:: Instructions for the task ::
With the pictures omitted, repeat exactly the lines below starting with the line that has "Viewport: 861px width, 555px" and going on through the line that has "Task: Select the first carousel dot indicator".

:: Excerpted records ::
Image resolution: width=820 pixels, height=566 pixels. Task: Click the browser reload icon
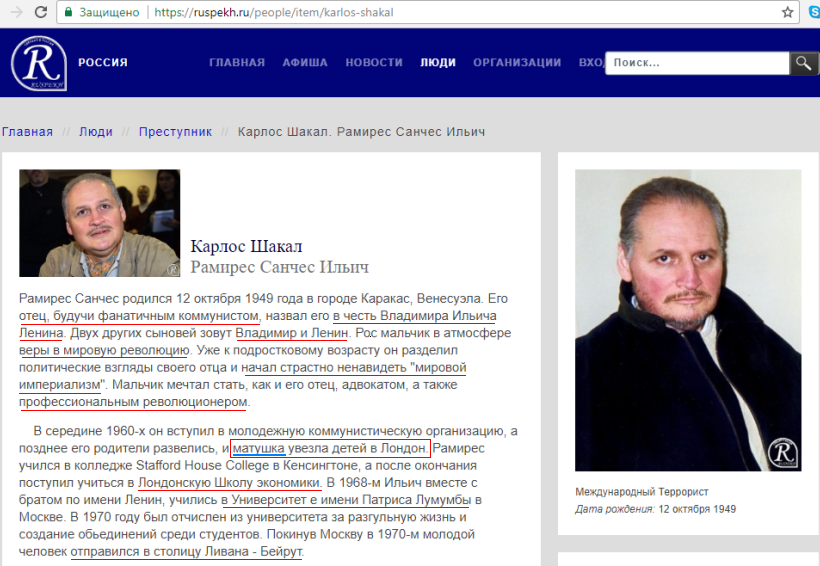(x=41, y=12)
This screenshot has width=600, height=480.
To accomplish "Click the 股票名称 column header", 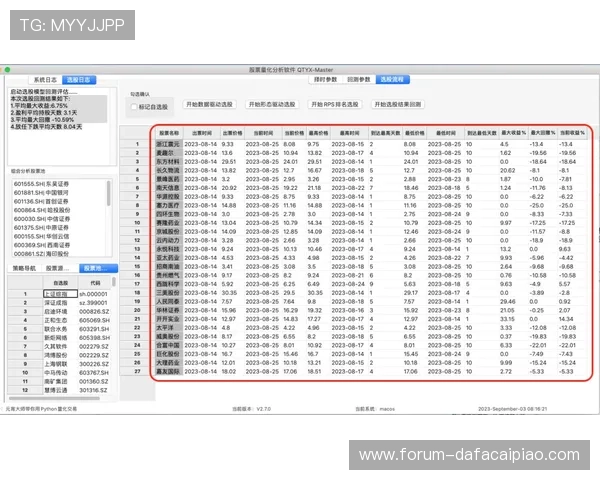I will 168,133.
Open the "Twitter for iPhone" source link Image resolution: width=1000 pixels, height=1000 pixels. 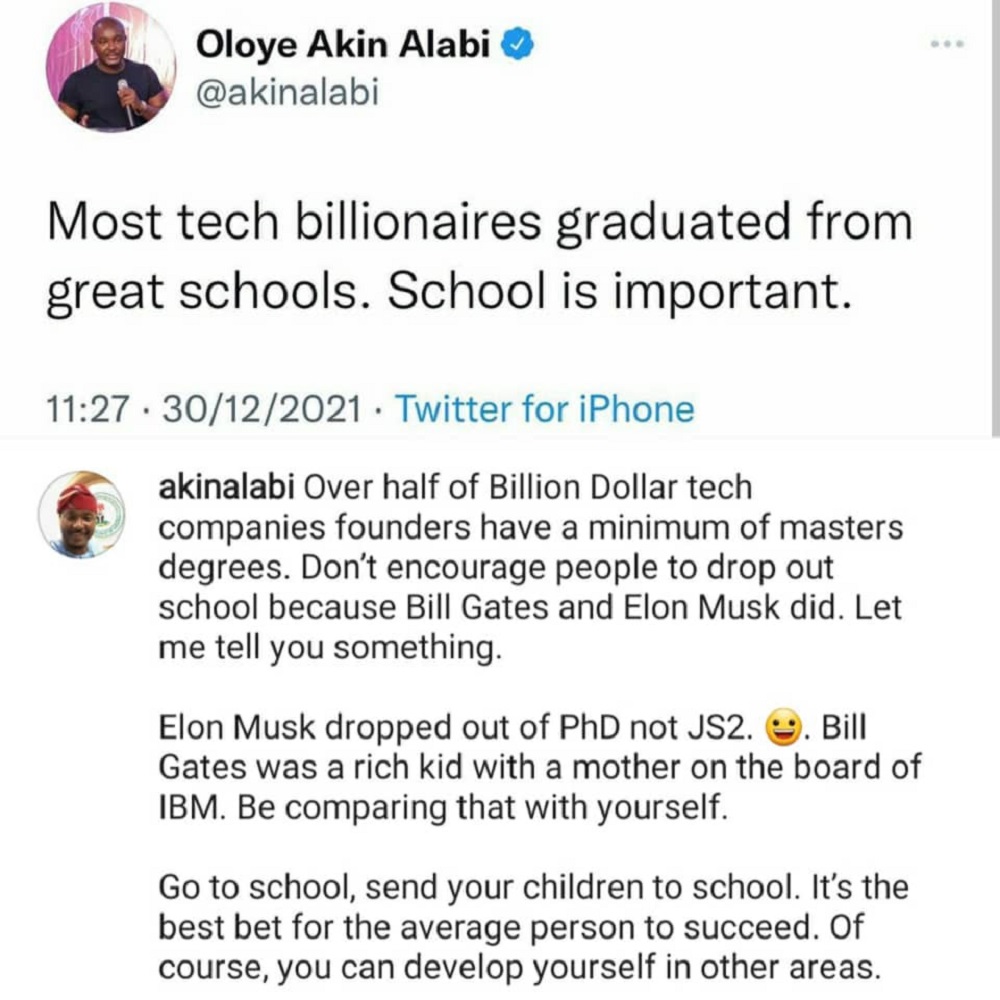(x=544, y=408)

---

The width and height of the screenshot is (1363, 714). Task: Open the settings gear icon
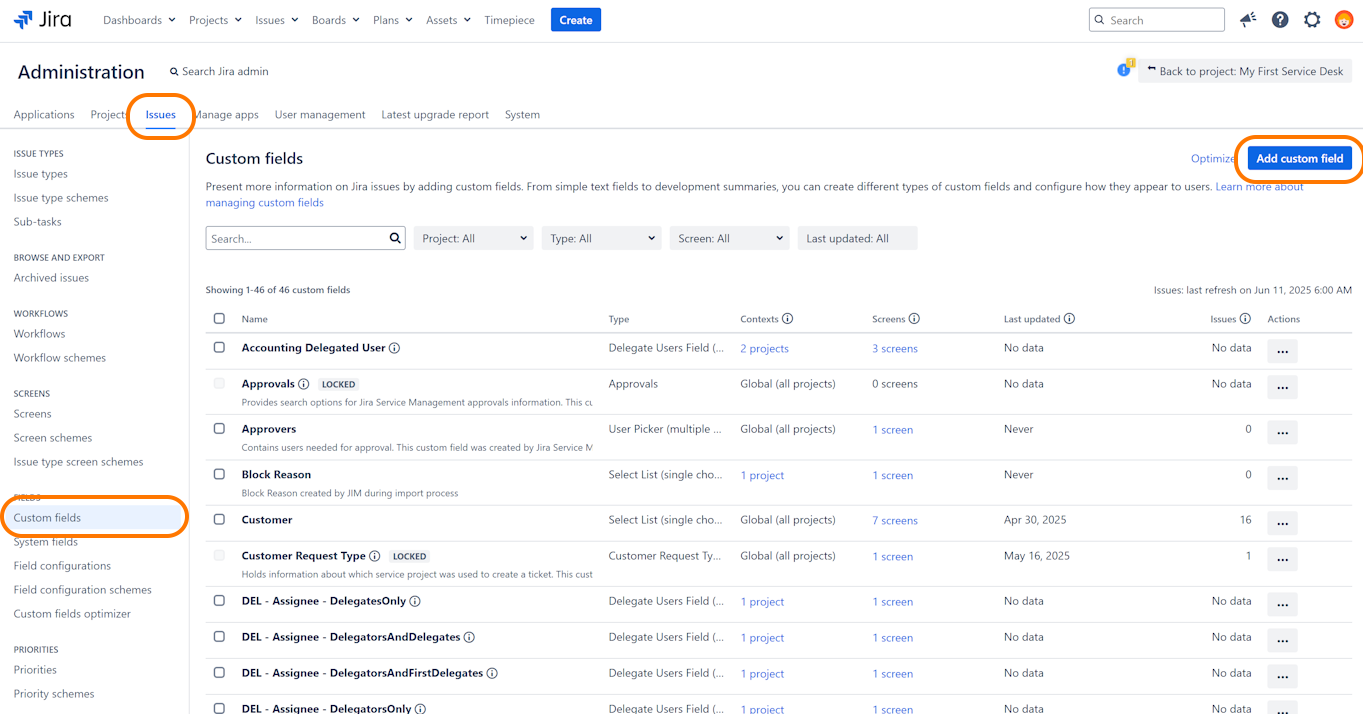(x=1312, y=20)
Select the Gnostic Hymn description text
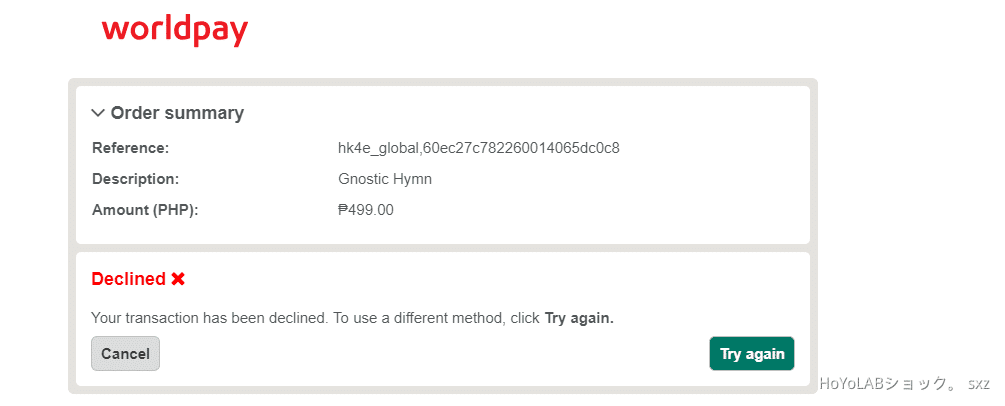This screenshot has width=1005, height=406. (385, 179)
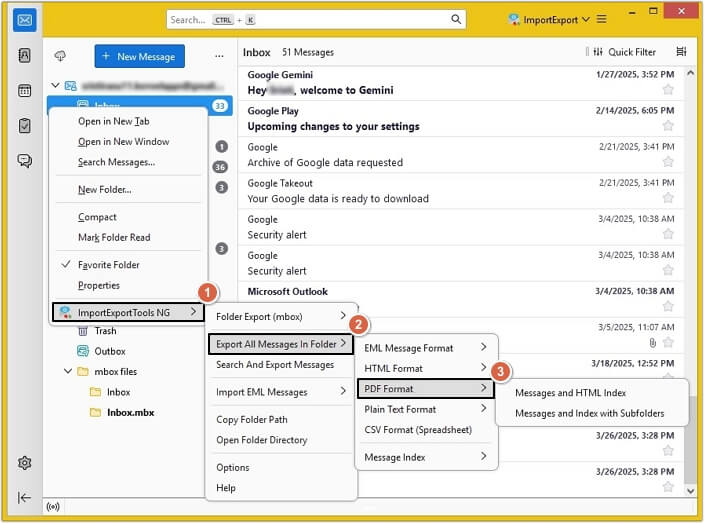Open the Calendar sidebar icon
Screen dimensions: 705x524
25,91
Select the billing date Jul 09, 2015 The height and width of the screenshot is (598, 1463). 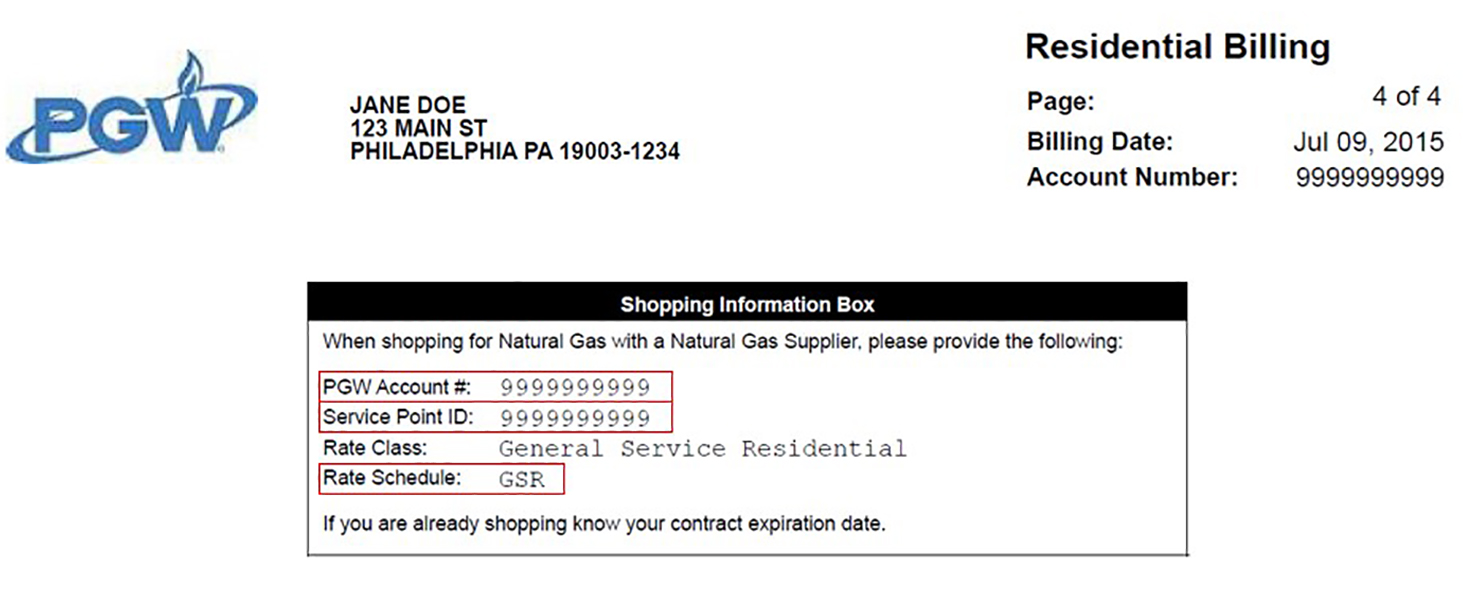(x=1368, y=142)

---

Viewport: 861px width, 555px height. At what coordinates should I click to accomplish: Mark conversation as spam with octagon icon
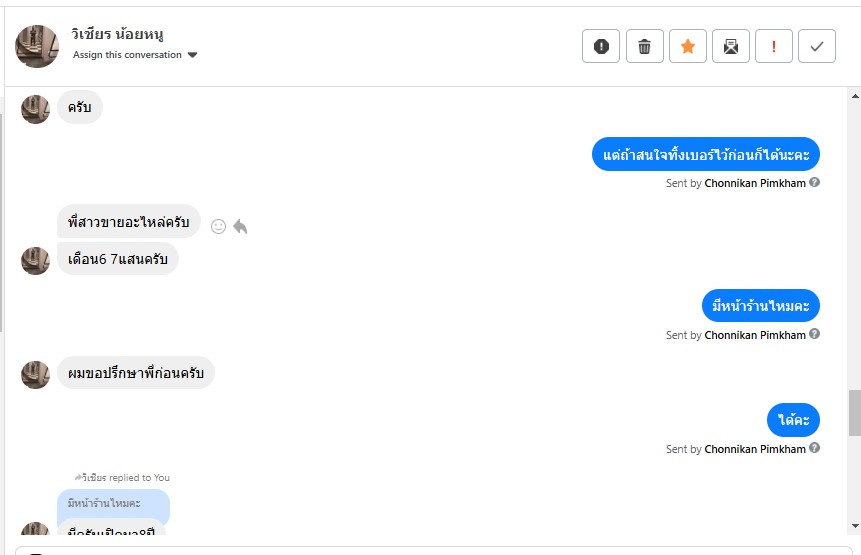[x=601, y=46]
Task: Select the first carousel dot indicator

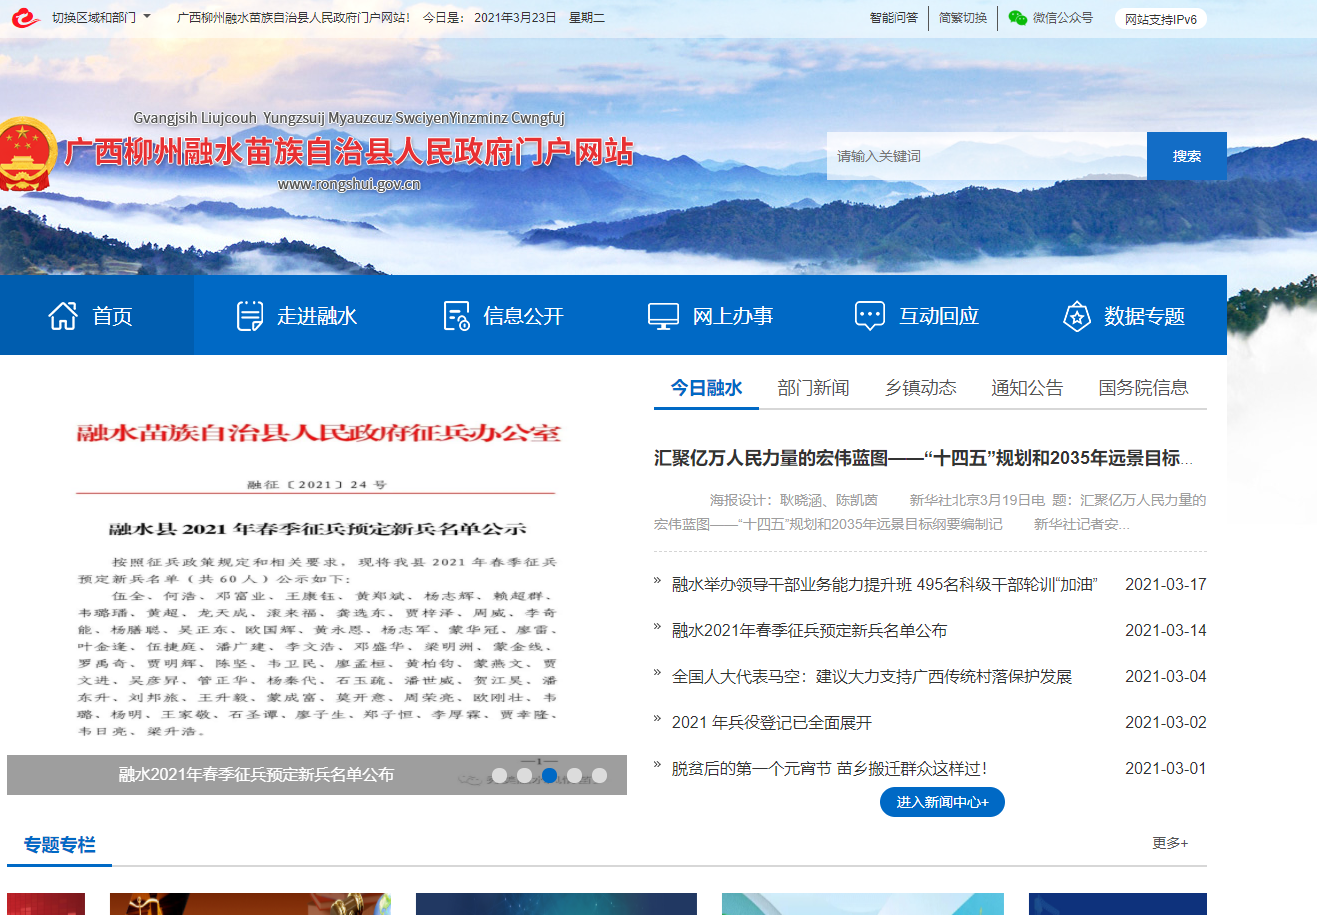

:: Solution to this exercise ::
Viewport: 861px width, 555px height. At what coordinates should I click to accomplish: Mark conversation as spam with octagon icon
[x=601, y=46]
Task: Select the first carousel dot indicator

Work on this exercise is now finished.